Correlations differ from experiments. In an experiment, the researcher manipulates an IV, attempts to control all other variables, and records the effect on the DV. In a correlation, there is no manipulation of either variable- they are known as co-variables. Therefore, it cannot be concluded that one co-variable has caused the other to change, just that there is a correlation between them. Another variable might actually have caused the change. In an experiment, causal links can be established, as the impact of other variables are minimised.
- Correlations can be used as a starting point for further research. If no relationship is found, then there is no need to undertake experiments into the subject.
- They are quite easy to conduct- the researcher just needs to find two sets of data to compare.
- Demonstrating a cause-effect link is not possible, as other variables might be involved.

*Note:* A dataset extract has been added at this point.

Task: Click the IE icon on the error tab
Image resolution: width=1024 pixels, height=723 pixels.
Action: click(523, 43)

- The findings of correlational studies are often reported as facts, leading to misinterpretations, which could have consequences (for example, black people are more likely to be convicted of knife crimes than non-black people, but this does not mean that ethnicity causes knife crime- black people are more likely to come from poorer socio-economic backgrounds so are more likely to turn to knife crime due to this).
This is a type of observational research in which something that has been produced (such as newspaper articles and television adverts) is studied. The aim is to analyse the communication in order to detect trends and make conclusions.

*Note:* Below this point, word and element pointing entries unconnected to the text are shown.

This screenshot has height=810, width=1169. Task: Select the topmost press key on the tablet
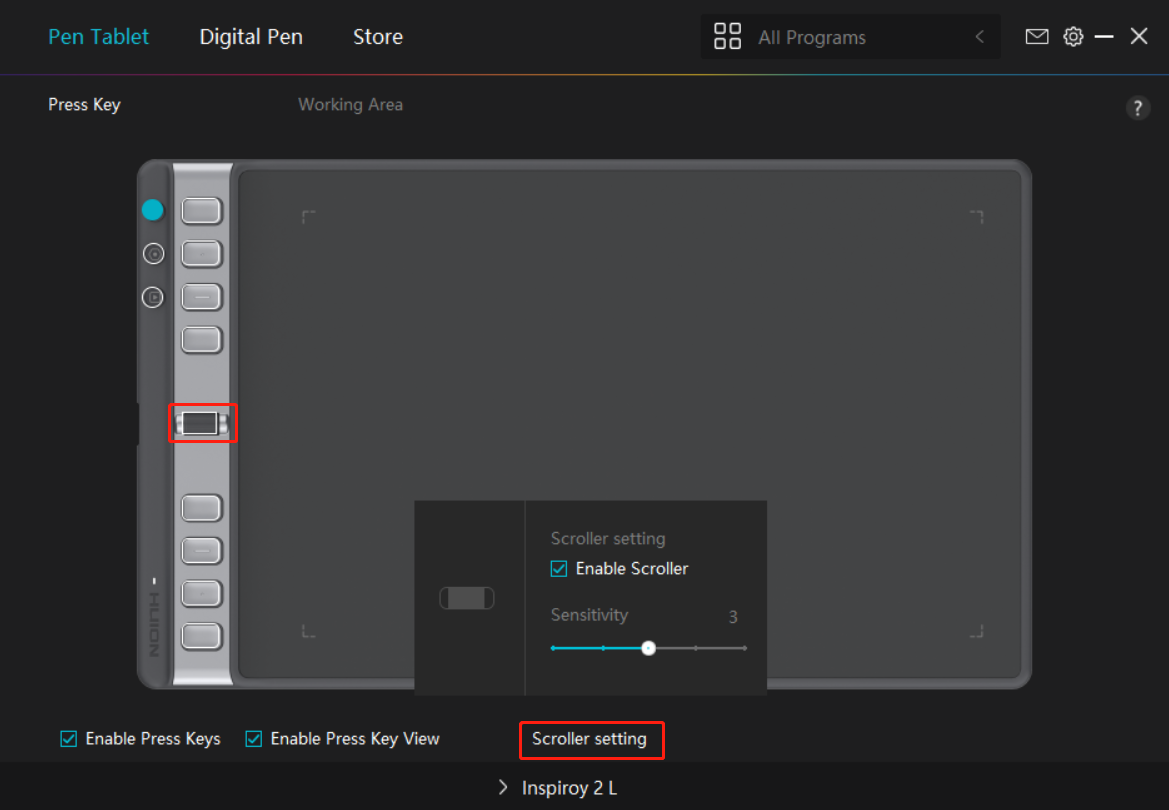click(x=201, y=211)
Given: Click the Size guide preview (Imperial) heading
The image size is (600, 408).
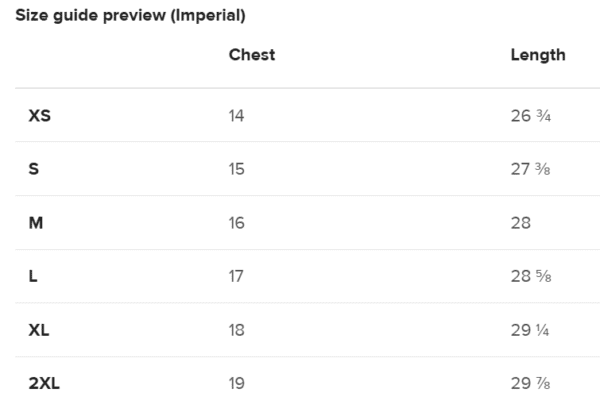Looking at the screenshot, I should click(x=130, y=16).
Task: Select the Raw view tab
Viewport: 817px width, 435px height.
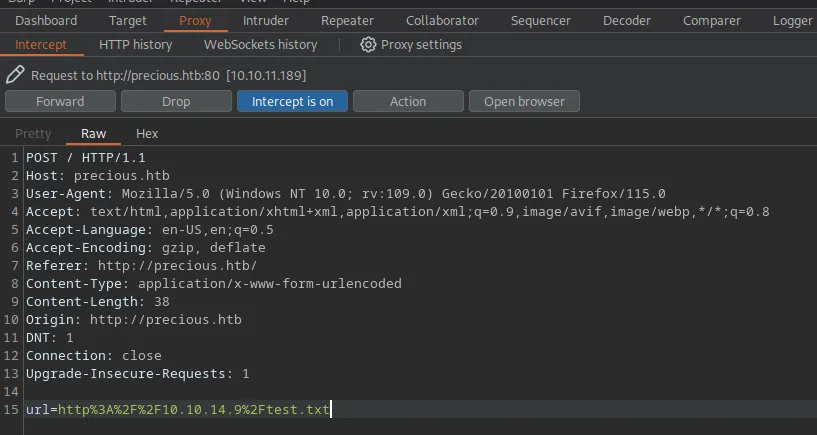Action: pyautogui.click(x=93, y=133)
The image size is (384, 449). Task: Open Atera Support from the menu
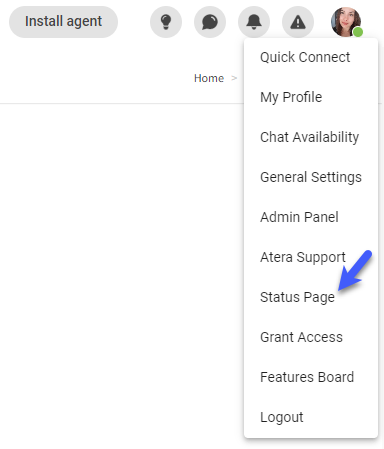[311, 257]
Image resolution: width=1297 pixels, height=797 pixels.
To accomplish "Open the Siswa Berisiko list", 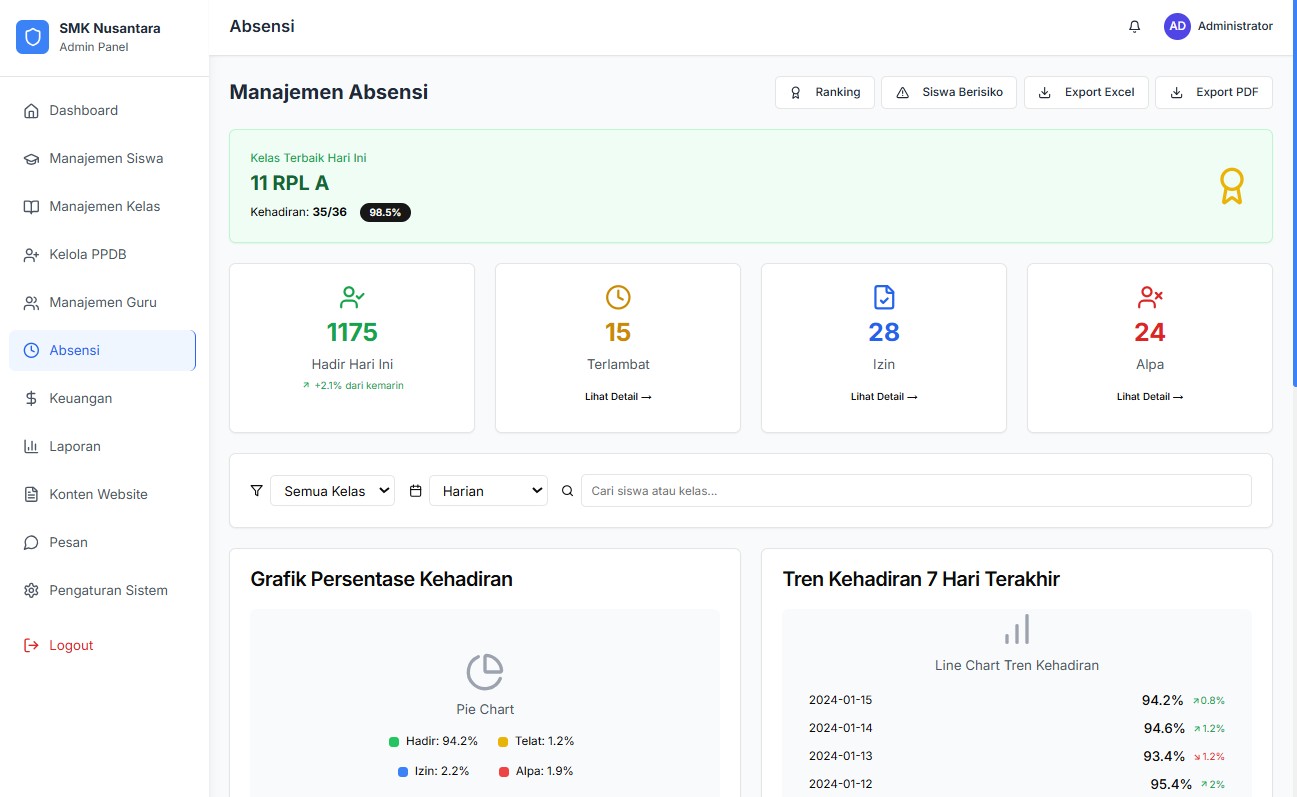I will [949, 93].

- Content analysis is high in external validity, as what is being analysed is the material that people consume in ‘real life’. It allows for the investigation of potentially sensitive topics, without the need for consent, as the material is in the public domain.

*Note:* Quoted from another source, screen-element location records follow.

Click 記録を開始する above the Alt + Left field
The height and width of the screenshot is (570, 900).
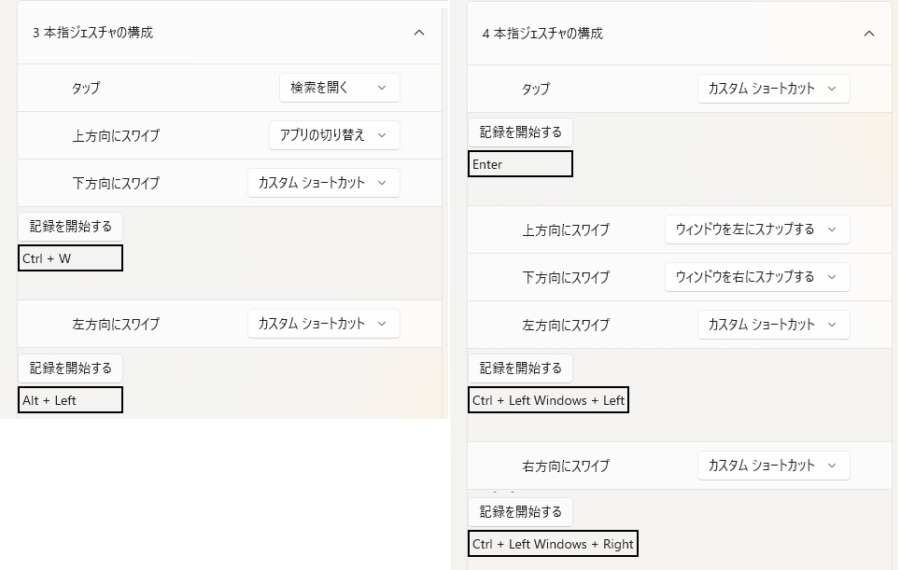coord(71,367)
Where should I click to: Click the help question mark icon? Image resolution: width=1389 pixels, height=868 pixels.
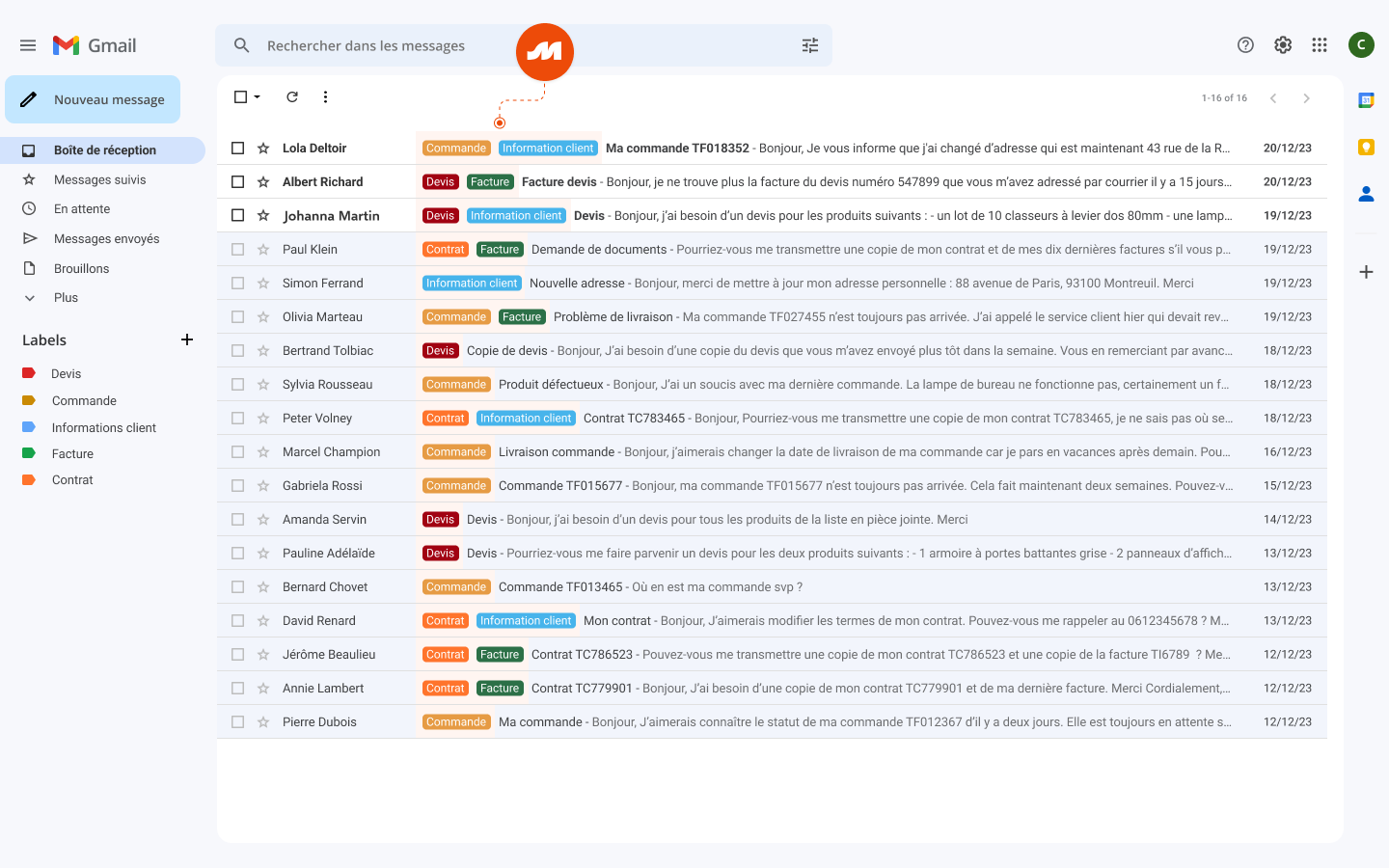[x=1245, y=45]
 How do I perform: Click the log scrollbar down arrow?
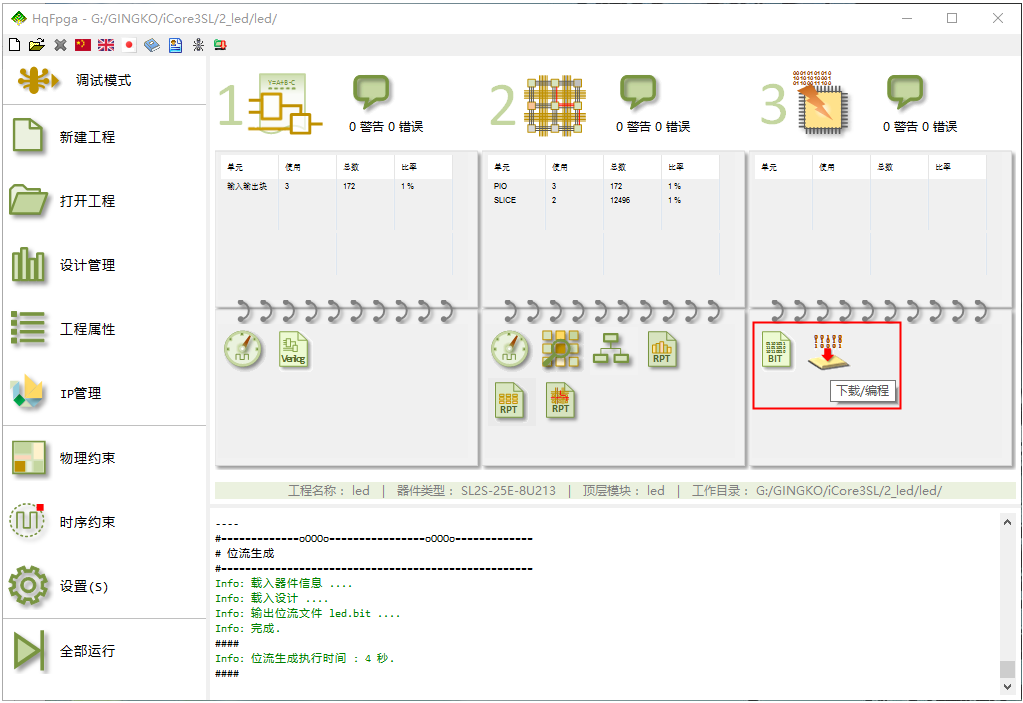coord(1007,688)
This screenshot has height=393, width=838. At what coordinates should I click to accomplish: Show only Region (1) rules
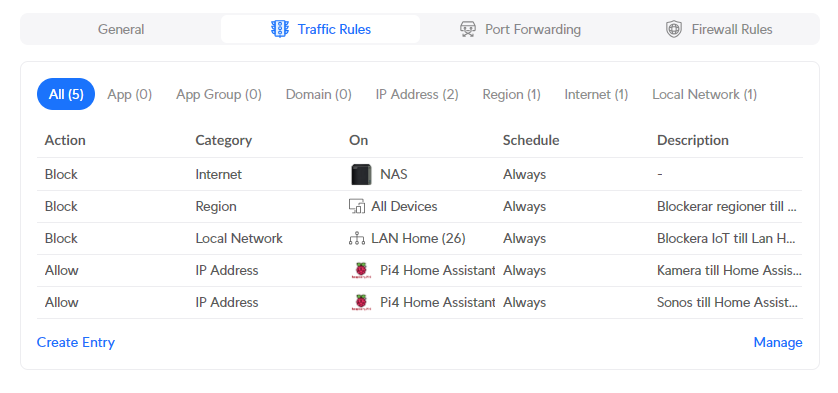pos(511,95)
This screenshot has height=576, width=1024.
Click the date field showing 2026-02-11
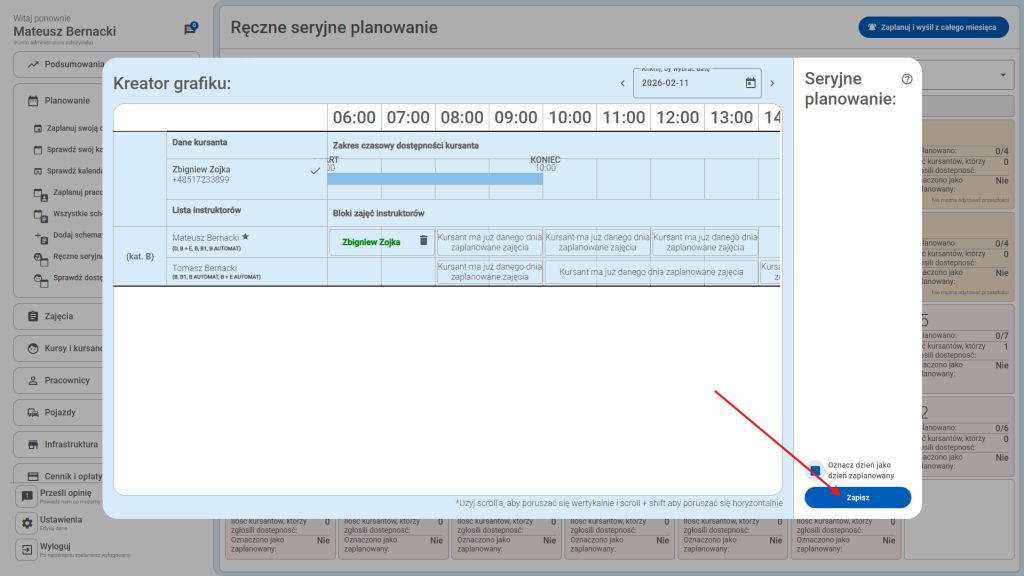point(688,83)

- Content analyses may not take into account the motivations of the people that created the content in the first place, potentially weakening the validity of conclusions that can be drawn.
A case study is an in-depth investigation, usually of one person or a small group of people. Individuals studied may have particular conditions or unusual characteristics. Case studies often produce qualitative data, as unstructured interviews and observations may be used. The participant may be asked to complete laboratory experiments, which would be more likely to produce quantitative data. Often case studies are longitudinal, as the participant is studied over many years. Examples of case studies include HM, whose memory was damaged following an operation.
- Case studies produce rich, detailed, in-depth data, giving a close insight into particular behaviours. They can also help understanding of the behaviours of ‘normal’ individuals, for instance HM’s case showed that there are separate stores for long-term and short-term memory.
- It can be difficult to generalise the findings from case studies, as the sample sizes are so small. Data is often collected retrospectively, so relies on the recall of the participant or their friends or family members, which may be inaccurate. Comparing to a control group is often not possible, and the researcher may become personally involved with the participant over a number of years, making them less objective.